Each year, our planet generates about 3,000 tons of helium through radioactive decay deep in the bowels of the earth. Unfortunately, the vast majority leaks off into space, and the little that  is trapped in the atmosphere comes nowhere close to meeting our global demand of 32,000 tons of helium per year (about 6.2 billion cubic feet measured at 70°F and under earth’s normal atmosphere). 

Indeed, the majority of our helium reserves are found in ancient shale formations. Helium is, therefore, regarded as a finite, non-renewable resource.

Yet, many investors have been sleeping on an unraveling helium boom, thanks to

explosive growth in the semiconductor and healthcare industries as well as space and quantum computing.

This rare gas is endowed with unique qualities that make it indispensable in many key applications including space exploration, rocketry, high-level scientific applications, in the medical industry for MRI scanners, fiber optics, electronics, telecommunications, superconductivity, underwater breathing, welding, cryogenic shielding, leak detection, and in lifting balloons. 

At a melting point of -261.1°C (-429°F), helium has the lowest melting point of any element, meaning there’s no substitute for the gas where ultra-low temperatures are required such as superconductors. For instance, the fastest train ever built, the SC MagLev, capable of speeds of more than 600 km per hour, uses liquid helium to cool the superconducting material, niobium‐titanium alloy, to 452 degrees Fahrenheit below zero.

According to ResearchAndMarkets, the global helium market is projected to reach US$18.2B in 2025, growing at a CAGR of 11.2% during the period 2021 to 2025 mainly driven by robust medical and consumer electronics demand. About 30% of the world’s helium supply goes into MRI scanners while another 20% goes into the manufacture of hard disks and semiconductors.

Meanwhile, Big Tech companies such as Google, Facebook, Amazon, and Netflix are heavy users of helium in their massive data centers.

With demand constantly outstripping supply and the federal government no longer freely selling helium, prices have skyrocketed, hitting $35 per liter in 2019, more than double an average of $14.60 per liter they commanded three years ago.

Helium Uses

Source: Helium One

No more helium from the Fed

The biggest chink in the helium supply chain is the fact that a large chunk of the supply is in the hands of the U.S. federal government.
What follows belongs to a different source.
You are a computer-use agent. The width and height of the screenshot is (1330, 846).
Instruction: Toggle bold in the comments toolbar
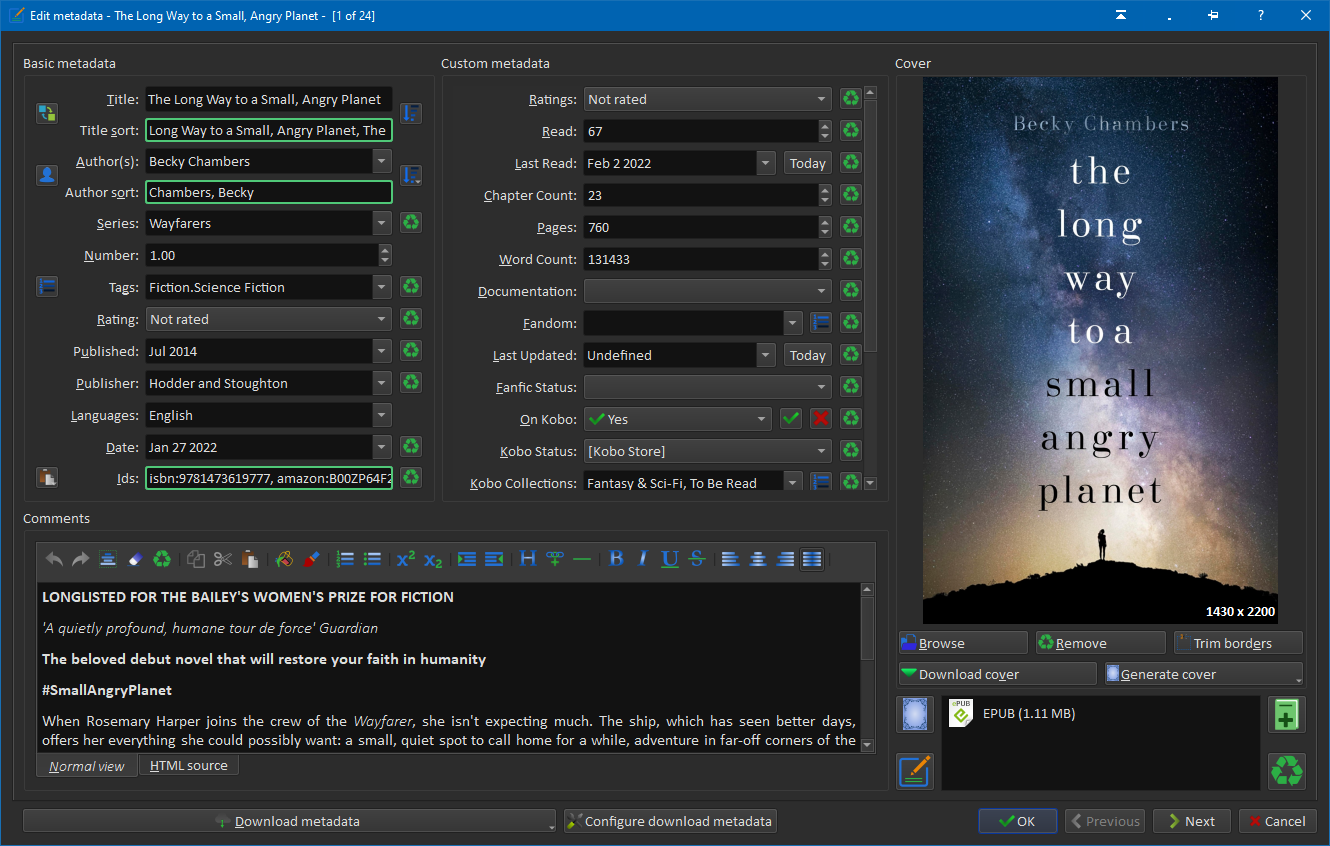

Back in 1925 when helium-based airships seemed like they would become vital to national defense, the U.S. government created the Federal Helium Reserve (FHR) out of a giant, abandoned salt mine located 12 miles northwest of Amarillo, Texas. Over several decades, FHR collected as much helium as it could and essentially became the world’s strategic helium reserve supplying ~40% of the world’s needs.

Unfortunately, the FHR eventually ran into debt trouble to the tune of billions of dollars thanks to its habit of selling helium at well below market prices. In 1996, the U.S. government passed laws mandating FHR to sell off its reserves and close in 2021 in an effort to recoup its debts.

The Bureau of Land Management (BLM) has outlined the process and timeline by which the FHR will dispose of its remaining helium and helium assets.  BLM, which now manages the reserve, managed to sell off most of the stored helium to all users, with the remaining 3 billion cubic feet (84 million cubic meters) by 2018 restricted for sale to only federal users, including universities that use helium for federally sponsored research. BLM held its last Crude Helium Auction in Amarillo, Texas, in 2019 with the price rising 135%, from $119/Mcf in 2018 to $280/Mcf in 2019. 

The sale of crude helium to private industry has been discontinued and the remaining stockpile is earmarked for Federal users only.

The sale deadline has since then been extended to 30 September 2022, but  privatization likely won’t be completed until at least 2023.

There are a ton of stocks to play in this space, including giant Exxon (NYSE:XOM), which produces about 25% of the world’s helium supply at its plant in LaBarge, Wyoming. Regeneron (NASDAQ:REGN) is also poised to become a major helium player, with South Africa’s first-ever liquid helium processing technology. And plenty of small-caps form some potentially juicy new entrants to this space. 

This is one to watch. It’s not about balloons anymore.